Props to designer Christian Siriano who enthusiastically created dresses for a whopping 11 non-coat-hanger bodies, but for the most part what we see being sent down runaways and red carpets would never fit the average hard-working female.

 

3) Designing clothes for real women is considered selling out.


QVC

 

Let’s face it. Fashion is a tough business. After his company went bust in the late nineties, designer Isaac Mizrahi started making clothes for Target and then QVC because, "I don't want women to feel like they are too fat or too poor for my clothing. " Fashion snobs were aghast. Designing for the masses (aka most women) will never be haute couture, or get you the cover of Vogue magazine.

 

4) Tailoring pieces for boobs and hips is expensive.

fashion runway models

Back when our grandmothers were gadding about looking young and hot, most of their clothing was tailored. Pieces took longer to make, but they lasted longer too. In the 1940’s, clothes started to be sold off-the-rack. This meant that the average women had to fit into the clothes, instead of the other way around. And so it began.
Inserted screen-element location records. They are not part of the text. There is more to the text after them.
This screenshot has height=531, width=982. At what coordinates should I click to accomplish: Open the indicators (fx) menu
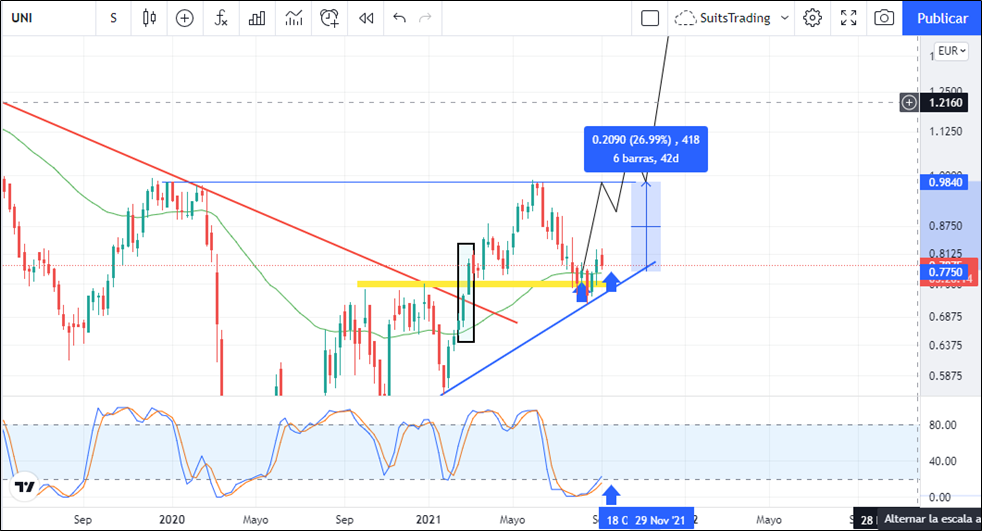pos(221,18)
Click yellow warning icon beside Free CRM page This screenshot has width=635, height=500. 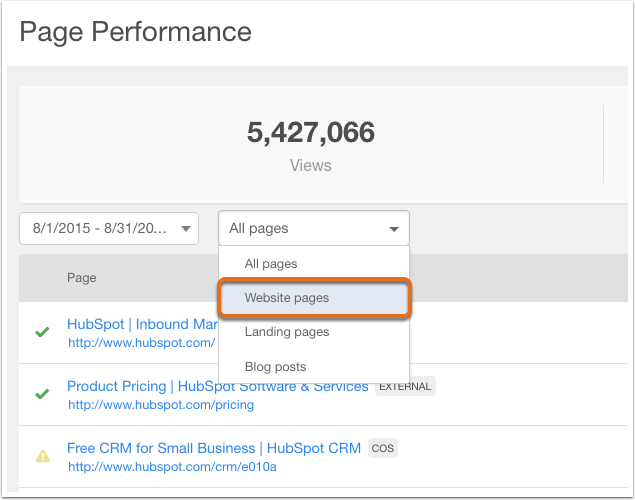(43, 456)
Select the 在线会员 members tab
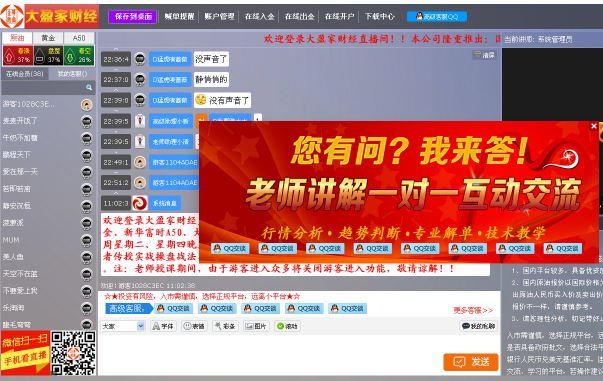The width and height of the screenshot is (603, 381). click(25, 74)
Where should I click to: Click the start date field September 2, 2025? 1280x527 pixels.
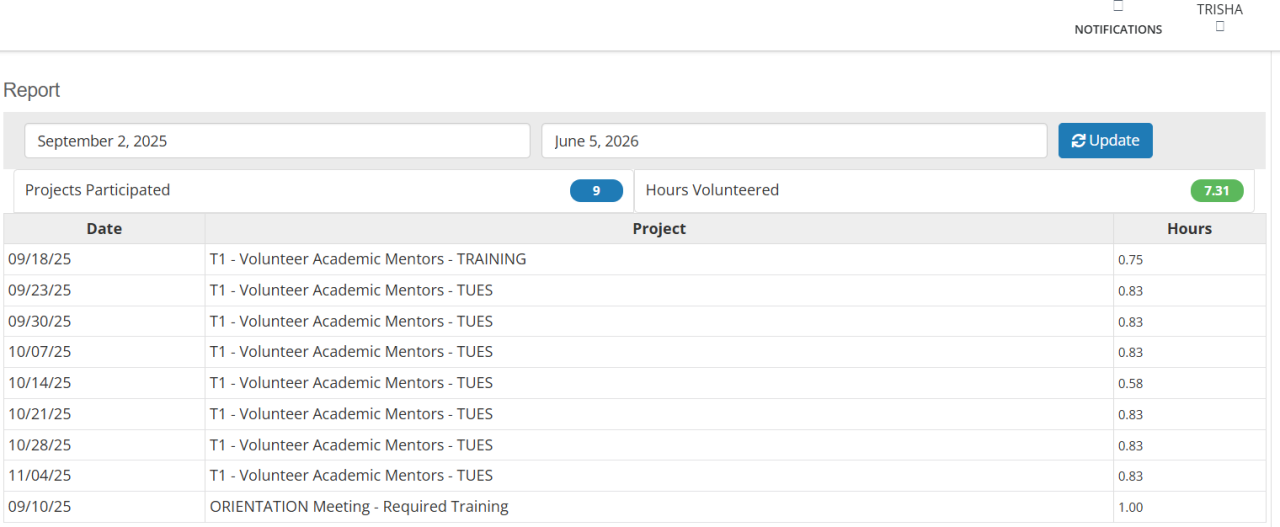point(277,141)
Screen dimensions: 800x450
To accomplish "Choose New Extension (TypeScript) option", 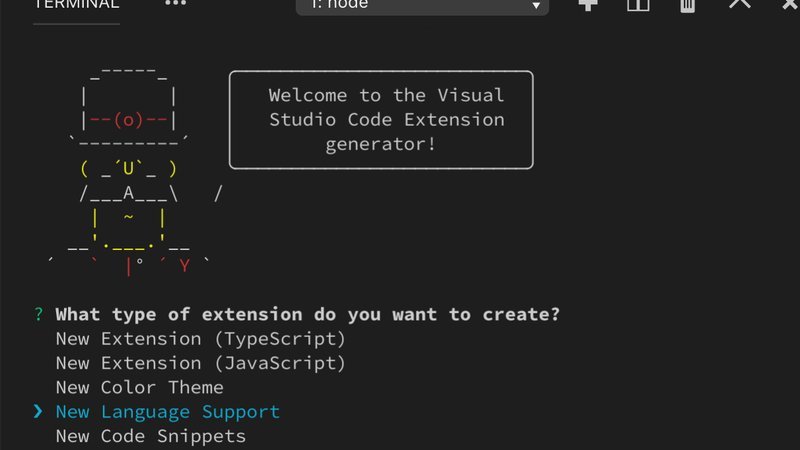I will pyautogui.click(x=201, y=339).
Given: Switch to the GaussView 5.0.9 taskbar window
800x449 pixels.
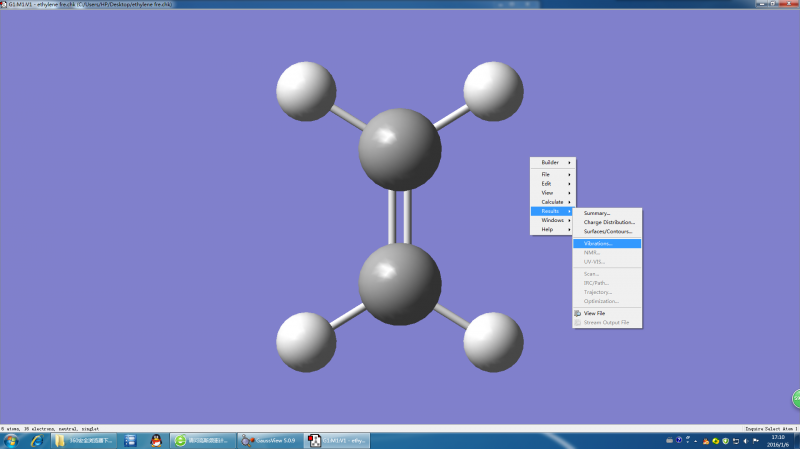Looking at the screenshot, I should (269, 440).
In today’s era of throwaway fashion, taking time to design pieces that are crafted using quality fabric just isn’t considered profitable. More fabric costs more money, and why spend hours on good, well-fitting design when you can mass-produce at a factory in Bangladesh and sell for a mega mark-up? Unfortunately the loser here (aside from the low-paid factory worker with zero rights and Mother Earth) is any woman who isn’t the size of a fit model. 

Fashion is a $2.4 trillion industry and it wants to stay that way.

 

5) Real bodies are a novelty act.

Picture this scene: 

Designer sends non-size-0, white-haired, or non-able-bodied person down runway.
Designer hailed by media as “trailblazing” and “cutting edge”.
Said-model is called “brave” and “inspiring”.
Everything goes back to how it was before.
The end.

 

Kudos to any brand that moves away from gender and body normative clothing, but after all the token fawning has died down, most designers go straight back to focusing on size 00 to 6, ‘nude’ tank tops, and bondage-style dresses sold as workwear.

"I’m so excited that (plus-size women are) finally getting a seat at the table, but it’s exhausting to have to always talk about how 'brave' you are for getting into a bikini because your cellulite is hanging out." – Ashley Graham

Celebrating body diversity in fashion shouldn’t be big news, it should be old news.

Sure there’s been a little shift, but we’re pretty sure Sisyphus found it easier to push that boulder up the mountain. When 99.9% of female consumers are not fitting into or feeling good wearing the clothes being presented by the fashion industry, this isn’t just a problem, it’s an insult. And one that this industry, with all its billions and influence, has more than enough power to do something about.